[[ PROVIDED ENTRIES open ]]
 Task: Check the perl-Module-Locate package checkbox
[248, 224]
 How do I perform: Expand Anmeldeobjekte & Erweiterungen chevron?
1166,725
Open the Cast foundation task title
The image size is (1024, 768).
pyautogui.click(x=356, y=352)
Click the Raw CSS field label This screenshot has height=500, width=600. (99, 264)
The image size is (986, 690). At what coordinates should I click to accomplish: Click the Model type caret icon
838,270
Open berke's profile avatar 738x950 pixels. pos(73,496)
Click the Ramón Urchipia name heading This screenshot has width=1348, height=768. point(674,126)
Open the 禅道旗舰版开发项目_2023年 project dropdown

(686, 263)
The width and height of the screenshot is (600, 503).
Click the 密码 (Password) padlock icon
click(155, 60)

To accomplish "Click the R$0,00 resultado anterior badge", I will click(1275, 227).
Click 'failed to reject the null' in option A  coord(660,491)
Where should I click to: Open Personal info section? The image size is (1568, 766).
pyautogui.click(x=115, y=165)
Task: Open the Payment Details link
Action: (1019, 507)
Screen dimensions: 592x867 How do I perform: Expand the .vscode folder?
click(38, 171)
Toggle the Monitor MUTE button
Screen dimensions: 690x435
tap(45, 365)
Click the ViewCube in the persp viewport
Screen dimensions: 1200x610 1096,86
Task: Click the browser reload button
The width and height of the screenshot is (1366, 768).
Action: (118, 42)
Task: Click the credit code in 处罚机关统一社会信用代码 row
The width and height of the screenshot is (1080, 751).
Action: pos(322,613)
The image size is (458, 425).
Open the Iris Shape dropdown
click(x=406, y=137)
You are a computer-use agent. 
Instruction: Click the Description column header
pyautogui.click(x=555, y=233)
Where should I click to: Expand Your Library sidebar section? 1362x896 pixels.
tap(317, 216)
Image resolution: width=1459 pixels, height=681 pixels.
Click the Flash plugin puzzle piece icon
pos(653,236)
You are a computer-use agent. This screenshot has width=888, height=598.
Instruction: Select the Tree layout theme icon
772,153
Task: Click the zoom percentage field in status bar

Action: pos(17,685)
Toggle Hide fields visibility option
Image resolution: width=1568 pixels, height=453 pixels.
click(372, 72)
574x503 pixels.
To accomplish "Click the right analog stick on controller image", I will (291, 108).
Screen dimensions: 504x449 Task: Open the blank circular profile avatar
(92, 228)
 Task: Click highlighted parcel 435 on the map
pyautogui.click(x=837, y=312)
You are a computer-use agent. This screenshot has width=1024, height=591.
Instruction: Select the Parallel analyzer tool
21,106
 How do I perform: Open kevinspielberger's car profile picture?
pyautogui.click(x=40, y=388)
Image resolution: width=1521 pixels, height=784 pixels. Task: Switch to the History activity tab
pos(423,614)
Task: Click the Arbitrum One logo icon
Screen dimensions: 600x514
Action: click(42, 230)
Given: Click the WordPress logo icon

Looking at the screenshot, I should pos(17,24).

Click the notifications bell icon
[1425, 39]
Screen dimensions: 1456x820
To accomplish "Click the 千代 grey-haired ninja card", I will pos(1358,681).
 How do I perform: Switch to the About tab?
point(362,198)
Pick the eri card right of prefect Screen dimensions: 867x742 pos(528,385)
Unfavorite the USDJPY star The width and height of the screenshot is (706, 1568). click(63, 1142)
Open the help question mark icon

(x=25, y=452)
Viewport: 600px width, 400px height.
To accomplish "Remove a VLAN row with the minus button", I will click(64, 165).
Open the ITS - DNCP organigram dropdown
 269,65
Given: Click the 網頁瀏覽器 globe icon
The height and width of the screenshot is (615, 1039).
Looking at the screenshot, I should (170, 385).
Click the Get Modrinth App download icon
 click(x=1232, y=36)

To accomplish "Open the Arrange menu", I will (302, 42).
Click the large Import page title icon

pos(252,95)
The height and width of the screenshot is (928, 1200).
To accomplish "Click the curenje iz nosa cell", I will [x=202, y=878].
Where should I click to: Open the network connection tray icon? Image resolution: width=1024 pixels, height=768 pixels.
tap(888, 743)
[[ PROVIDED ENTRIES closed ]]
- EXERCISE DESCRIPTION: Start with the first line of the data and print every line exactly. The line containing "Open berke's profile" is the last one to include.

- RESPONSE TO THIS TASK:
 Task: Check the perl-Module-Locate package checkbox
[248, 224]
 How do I perform: Expand Anmeldeobjekte & Erweiterungen chevron?
1166,725
Open the Cast foundation task title
The image size is (1024, 768).
pyautogui.click(x=356, y=352)
Click the Raw CSS field label This screenshot has height=500, width=600. (99, 264)
The image size is (986, 690). At what coordinates should I click to accomplish: Click the Model type caret icon
838,270
Open berke's profile avatar 738x950 pixels. pos(73,496)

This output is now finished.